O problema, endossado pelo relatório, já é conhecido por técnicos da equipe econômica, que desde o ano passado discutem nos bastidores alternativas. Conforme mostrou o Valor no início do mês, fontes avaliam que pode ser necessário retirar precatórios e requisições de pequeno valor (RPVs) do limite de despesas do novo arcabouço fiscal a partir de 2027, quando acaba a autorização do STF para pagar o excedente fora das regras fiscais.
“O primeiro trabalho é tentar reduzir a despesa com precatórios ao máximo. Mas, por melhor que seja esse resultado, corremos o risco de não conseguir fazer precatórios caber dentro da regra fiscal do curto para o médio prazo”, comentou uma fonte à época, ao se referir à regra do arcabouço que limita o aumento dos gastos a um crescimento real da despesa de no mínimo 0,6% ao ano e no máximo de 2,5% ao ano.
Mudança na regra de gasto com saúde e educação está em estudo, mas não para este ano
Outra ideia que foi tornada pública por membros da equipe econômica no ano passado seria a de uma Proposta de Emenda à Constituição (PEC) mudando a regra de indexação dos pisos.
Atualmente, os gastos mínimos com saúde e educação são vinculados à 15% da receita corrente líquida e à 18% da receita com impostos, respectivamente.
Técnicos defendem que seja adotada uma regra menos pró-cíclica.

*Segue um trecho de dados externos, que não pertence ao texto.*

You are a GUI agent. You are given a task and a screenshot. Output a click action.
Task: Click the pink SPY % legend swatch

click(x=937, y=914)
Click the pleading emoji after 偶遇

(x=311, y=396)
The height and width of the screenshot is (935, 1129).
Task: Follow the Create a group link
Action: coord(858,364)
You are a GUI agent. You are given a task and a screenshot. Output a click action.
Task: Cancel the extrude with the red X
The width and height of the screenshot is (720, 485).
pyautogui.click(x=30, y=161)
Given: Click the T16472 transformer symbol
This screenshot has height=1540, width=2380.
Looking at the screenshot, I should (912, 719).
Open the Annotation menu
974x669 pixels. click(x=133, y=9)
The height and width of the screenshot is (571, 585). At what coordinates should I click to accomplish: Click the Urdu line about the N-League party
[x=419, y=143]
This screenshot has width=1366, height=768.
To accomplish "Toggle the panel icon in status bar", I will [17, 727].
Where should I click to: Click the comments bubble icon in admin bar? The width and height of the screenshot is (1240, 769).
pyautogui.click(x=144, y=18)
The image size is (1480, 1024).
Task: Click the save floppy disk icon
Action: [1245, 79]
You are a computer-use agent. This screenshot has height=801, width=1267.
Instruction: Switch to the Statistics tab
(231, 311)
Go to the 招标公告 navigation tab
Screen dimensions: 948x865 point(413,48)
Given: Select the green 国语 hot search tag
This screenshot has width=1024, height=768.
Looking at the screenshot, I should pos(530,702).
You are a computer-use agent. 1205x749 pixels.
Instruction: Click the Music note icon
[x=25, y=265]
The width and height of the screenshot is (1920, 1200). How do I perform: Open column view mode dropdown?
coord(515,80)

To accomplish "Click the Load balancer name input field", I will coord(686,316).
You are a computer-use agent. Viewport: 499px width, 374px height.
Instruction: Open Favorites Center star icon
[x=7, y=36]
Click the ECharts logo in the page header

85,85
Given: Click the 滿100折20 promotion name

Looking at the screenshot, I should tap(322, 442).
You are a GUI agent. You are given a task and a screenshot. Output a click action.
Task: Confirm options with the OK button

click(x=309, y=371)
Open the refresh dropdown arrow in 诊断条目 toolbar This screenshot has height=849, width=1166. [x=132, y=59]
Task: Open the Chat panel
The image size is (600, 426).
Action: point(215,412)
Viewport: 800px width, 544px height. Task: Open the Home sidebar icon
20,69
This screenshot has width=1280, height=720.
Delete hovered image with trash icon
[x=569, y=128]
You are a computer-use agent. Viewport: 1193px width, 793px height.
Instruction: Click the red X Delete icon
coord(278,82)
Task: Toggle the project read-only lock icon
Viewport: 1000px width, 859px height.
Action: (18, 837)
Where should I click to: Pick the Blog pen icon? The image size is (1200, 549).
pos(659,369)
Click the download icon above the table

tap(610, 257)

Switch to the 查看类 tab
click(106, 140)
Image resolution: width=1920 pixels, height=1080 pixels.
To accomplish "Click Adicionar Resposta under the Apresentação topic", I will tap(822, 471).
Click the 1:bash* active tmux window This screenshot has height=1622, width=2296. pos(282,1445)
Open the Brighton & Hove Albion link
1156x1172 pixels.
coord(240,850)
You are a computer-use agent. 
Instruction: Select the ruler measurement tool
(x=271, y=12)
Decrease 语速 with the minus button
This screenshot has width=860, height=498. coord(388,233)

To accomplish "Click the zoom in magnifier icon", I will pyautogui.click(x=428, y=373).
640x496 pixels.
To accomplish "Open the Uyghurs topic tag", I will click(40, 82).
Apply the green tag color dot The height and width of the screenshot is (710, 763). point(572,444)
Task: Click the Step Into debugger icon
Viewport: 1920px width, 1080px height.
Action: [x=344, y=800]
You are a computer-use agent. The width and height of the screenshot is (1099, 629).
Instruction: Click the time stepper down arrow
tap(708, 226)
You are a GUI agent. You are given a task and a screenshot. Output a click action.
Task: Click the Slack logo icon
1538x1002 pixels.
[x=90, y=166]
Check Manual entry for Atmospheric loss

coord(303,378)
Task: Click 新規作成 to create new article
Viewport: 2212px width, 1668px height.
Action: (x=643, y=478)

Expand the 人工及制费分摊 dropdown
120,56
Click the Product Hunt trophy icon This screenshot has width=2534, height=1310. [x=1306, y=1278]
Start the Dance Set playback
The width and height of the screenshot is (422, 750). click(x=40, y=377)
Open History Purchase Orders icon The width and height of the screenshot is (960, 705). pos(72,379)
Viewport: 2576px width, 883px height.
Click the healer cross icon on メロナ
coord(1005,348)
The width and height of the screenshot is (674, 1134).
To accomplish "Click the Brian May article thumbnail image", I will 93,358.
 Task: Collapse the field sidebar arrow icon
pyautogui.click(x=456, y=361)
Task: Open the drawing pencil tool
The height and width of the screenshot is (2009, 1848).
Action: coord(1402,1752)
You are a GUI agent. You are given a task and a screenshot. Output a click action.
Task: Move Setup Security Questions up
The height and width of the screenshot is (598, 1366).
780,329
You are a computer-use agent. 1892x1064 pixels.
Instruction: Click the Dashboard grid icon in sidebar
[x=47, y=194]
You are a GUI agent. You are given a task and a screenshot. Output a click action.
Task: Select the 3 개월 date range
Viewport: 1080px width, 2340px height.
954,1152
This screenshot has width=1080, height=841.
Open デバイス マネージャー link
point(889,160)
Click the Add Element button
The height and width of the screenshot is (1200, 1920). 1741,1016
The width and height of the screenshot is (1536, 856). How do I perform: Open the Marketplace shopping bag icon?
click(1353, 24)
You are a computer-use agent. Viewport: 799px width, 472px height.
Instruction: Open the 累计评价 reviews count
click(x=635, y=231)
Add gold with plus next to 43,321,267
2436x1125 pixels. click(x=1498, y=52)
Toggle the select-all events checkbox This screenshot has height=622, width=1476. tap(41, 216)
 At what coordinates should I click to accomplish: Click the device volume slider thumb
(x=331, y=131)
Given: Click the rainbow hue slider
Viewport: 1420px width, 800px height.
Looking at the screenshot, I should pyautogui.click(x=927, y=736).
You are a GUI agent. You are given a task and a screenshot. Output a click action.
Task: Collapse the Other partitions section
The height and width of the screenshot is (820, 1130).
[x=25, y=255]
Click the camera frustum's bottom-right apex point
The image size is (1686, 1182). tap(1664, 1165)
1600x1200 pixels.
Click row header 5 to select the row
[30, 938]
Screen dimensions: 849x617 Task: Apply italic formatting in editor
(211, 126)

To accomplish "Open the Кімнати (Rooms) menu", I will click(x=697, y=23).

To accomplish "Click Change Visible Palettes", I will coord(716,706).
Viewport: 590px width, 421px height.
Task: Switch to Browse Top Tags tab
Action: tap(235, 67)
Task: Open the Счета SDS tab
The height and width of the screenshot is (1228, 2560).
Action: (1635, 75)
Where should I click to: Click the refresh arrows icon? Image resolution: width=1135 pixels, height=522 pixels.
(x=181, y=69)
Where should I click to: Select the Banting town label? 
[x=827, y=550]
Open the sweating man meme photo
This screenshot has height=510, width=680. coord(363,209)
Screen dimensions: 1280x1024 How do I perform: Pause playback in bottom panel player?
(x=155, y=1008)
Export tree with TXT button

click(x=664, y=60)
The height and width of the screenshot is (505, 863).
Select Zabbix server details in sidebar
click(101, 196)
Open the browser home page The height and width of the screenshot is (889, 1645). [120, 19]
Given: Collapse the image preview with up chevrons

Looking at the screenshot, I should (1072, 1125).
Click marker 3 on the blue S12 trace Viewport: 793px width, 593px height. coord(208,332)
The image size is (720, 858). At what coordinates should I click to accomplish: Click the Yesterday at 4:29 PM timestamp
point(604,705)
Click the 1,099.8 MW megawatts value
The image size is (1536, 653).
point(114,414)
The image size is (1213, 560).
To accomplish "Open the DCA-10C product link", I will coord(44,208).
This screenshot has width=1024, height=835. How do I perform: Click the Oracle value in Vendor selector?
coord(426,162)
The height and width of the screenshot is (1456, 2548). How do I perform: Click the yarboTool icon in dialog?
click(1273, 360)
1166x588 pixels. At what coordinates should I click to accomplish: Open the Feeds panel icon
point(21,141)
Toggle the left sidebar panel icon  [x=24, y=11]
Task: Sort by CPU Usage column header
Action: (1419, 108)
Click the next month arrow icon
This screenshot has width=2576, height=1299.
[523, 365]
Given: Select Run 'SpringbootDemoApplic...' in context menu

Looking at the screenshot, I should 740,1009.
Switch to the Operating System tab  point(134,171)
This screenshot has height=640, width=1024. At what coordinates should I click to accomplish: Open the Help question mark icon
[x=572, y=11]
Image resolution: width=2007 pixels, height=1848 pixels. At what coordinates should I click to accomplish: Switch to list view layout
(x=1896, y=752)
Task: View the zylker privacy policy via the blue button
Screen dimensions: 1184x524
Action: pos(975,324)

O entendimento é que existem critérios que podem ser melhores que a mera indexação à receita e que não colocariam em risco o arcabouço nem as metas fiscais buscadas pelo governo.
Uma fonte disse ao Valor que a ideia de mudar os pisos continua em avaliação, mas não para este ano, devido às eleições municipais. Porém, ainda é incerta a sua apresentação neste governo, devido à impopularidade do tema, inclusive dentro do Partido dos Trabalhadores (PT).
Jeferson Bittencourt, economista da ASA Investments e ex-secretário do Tesouro Nacional, afirma que o caminho natural para proteger o espaço das despesas discricionárias seria o governo rever os mecanismos de indexação da despesa obrigatória que ele reativou – casos dos pisos da saúde, da educação e das emendas – e que ele recriou, como a política de correção do salário mínimo.
“Sem dúvida haveria uma resistência política muito grande, mas é um processo que passa pelo convencimento da sociedade, e o atual governo tem legitimidade de liderar este processo”, disse o economista.
Ele acrescenta que foi um “erro material” do atual governo estabelecer o limite de gastos do arcabouço sobre uma base que tinha as despesas de precatórios represadas, devido ao teto de pagamento estabelecido durante o governo Bolsonaro. “Se este represamento foi considerado inconstitucional, em 2027 não se pode simplesmente colocar a despesa do precatório para dentro do limite originalmente calculado. É preciso voltar à base do limite de gastos [Orçamento de 2023] e recalculá-lo com o valor cheio dos precatórios. Isso resolveria este segundo ponto de compressão das discricionárias e manteria a credibilidade do arcabouço”, defende Bittencourt.